如果文件夹的命名规则不是"key=value"形式, 则不会触发自动分区. 另外, 同级目录下的文件夹的命名规则必须一致.
user1.csv
lisi,male,18
zhiling,female,28
user2.csv
lili,femal,19
fengjie,female,40
import org.apache.spark.sql.streaming.{StreamingQuery, Trigger}
import org.apache.spark.sql.types.{IntegerType, LongType, StringType, StructType}
import org.apache.spark.sql.{DataFrame, SparkSession}
object ReadFromFile2 {
def main(args: Array[String]): Unit = {
val spark: SparkSession = SparkSession
.builder()
.master("local[*]")
.appName("ReadFromFile")
.getOrCreate()
// 定义 Schema, 用于指定列名以及列中的数据类型
val userSchema: StructType = new StructType().add("name", StringType).add("sex", StringType).add("age", IntegerType)
val user: DataFrame = spark.readStream
.schema(userSchema)
.csv("/Users/lzc/Desktop/csv")
val query: StreamingQuery = user.writeStream
.outputMode("append")
.trigger(Trigger.ProcessingTime(0)) // 触发器 数字表示毫秒值. 0 表示立即处理
.format("console")
.start()
query.awaitTermination()
}
}
参考文档: http://spark.apache.org/docs/latest/structured-streaming-kafka-integration.html
import org.apache.spark.sql.streaming.Trigger
import org.apache.spark.sql.{DataFrame, SparkSession}
object KafkaSourceDemo {
def main(args: Array[String]): Unit = {
val spark: SparkSession = SparkSession
.builder()
.master("local[*]")
.appName("KafkaSourceDemo")
.getOrCreate()
// 得到的 df 的 schema 是固定的: key,value,topic,partition,offset,timestamp,timestampType
val df: DataFrame = spark.readStream
.format("kafka") // 设置 kafka 数据源
.option("kafka.bootstrap.servers", "hadoop201:9092,hadoop202:9092,hadoop203:9092")
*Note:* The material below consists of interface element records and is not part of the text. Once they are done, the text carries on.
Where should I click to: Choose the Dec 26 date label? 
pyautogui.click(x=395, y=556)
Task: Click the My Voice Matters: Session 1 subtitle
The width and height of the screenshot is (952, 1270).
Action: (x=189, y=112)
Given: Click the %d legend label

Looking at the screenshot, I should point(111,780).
.option("subscribe", "topic1") // 也可以订阅多个主题: "topic1,topic2"
.load
df.writeStream
.outputMode("update")
.format("console")
.trigger(Trigger.Continuous(1000))
// timestamp显示完整时间
.option("truncate",false)
.start
.awaitTermination()
}
}
对于kafka来说格式是固定的:
value:字节数组
timestamp:kafka写入数据时间戳
import org.apache.spark.sql.streaming.Trigger
import org.apache.spark.sql.{DataFrame, Dataset, SparkSession}
object KafkaSourceDemo2 {
def main(args: Array[String]): Unit = {
val spark: SparkSession = SparkSession
.builder()
.master("local[*]")
.appName("KafkaSourceDemo")
.getOrCreate()
import spark.implicits._
// 得到的 df 的 schema 是固定的: key,value,topic,partition,offset,timestamp,timestampType
val lines: Dataset[String] = spark.readStream
.format("kafka") // 设置 kafka 数据源
.option("kafka.bootstrap.servers", "hadoop201:9092,hadoop202:9092,hadoop203:9092")
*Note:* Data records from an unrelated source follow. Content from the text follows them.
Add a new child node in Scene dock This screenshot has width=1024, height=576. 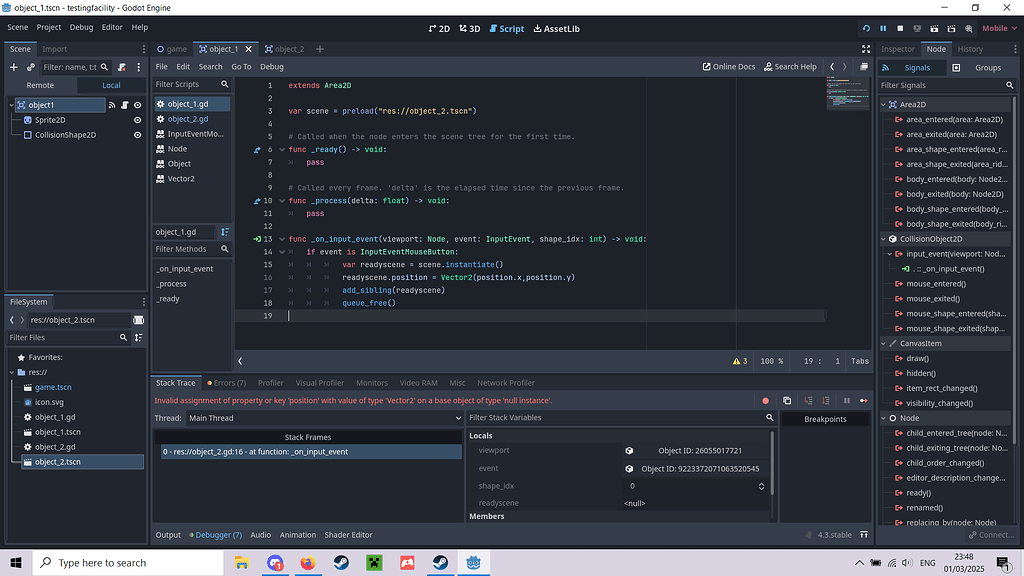coord(13,67)
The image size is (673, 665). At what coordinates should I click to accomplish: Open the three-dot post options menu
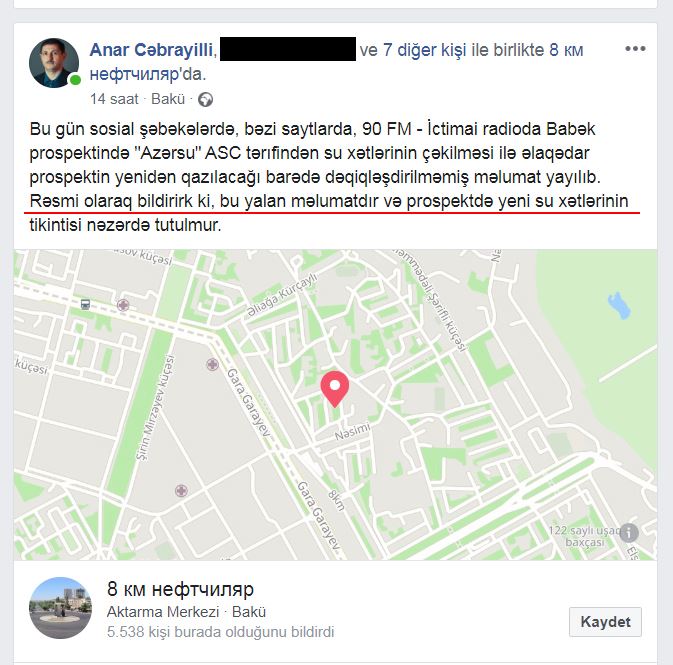[x=635, y=49]
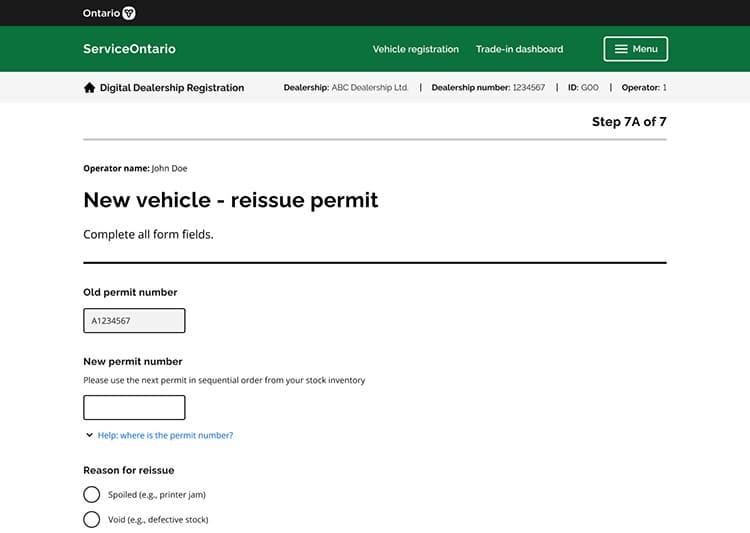Viewport: 750px width, 533px height.
Task: Select the Spoiled (e.g., printer jam) radio button
Action: [x=92, y=494]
.option("subscribe", "topic1") // 也可以订阅多个主题: "topic1,topic2"
.load
// 转换成string
.selectExpr("CAST(value AS string)")
.as[String]
val query: DataFrame = lines.flatMap(_.split("\\W+")).groupBy("value").count()
query.writeStream
.outputMode("complete")
.format("console")
.option("checkpointLocation", "./ck1") // 下次启动的时候, 可以从上次的位置开始读取
.start
.awaitTermination()
}
}
这种模式一般需要设置消费的其实偏移量和结束偏移量, 如果不设置 checkpoint 的情况下, 默认起始偏移量 earliest, 结束偏移量为 latest.
该模式为一次性作业(批处理), 而非持续性的处理数据.
import org.apache.spark.sql.{DataFrame, Dataset, SparkSession}
object KafkaSourceDemo3 {
def main(args: Array[String]): Unit = {
val spark: SparkSession = SparkSession
.builder()
.master("local[*]")
.appName("KafkaSourceDemo")
.getOrCreate()
import spark.implicits._
val lines: Dataset[String] = spark.read // 使用 read 方法,而不是 readStream 方法
.format("kafka") // 设置 kafka 数据源
.option("kafka.bootstrap.servers", "hadoop201:9092,hadoop202:9092,hadoop203:9092")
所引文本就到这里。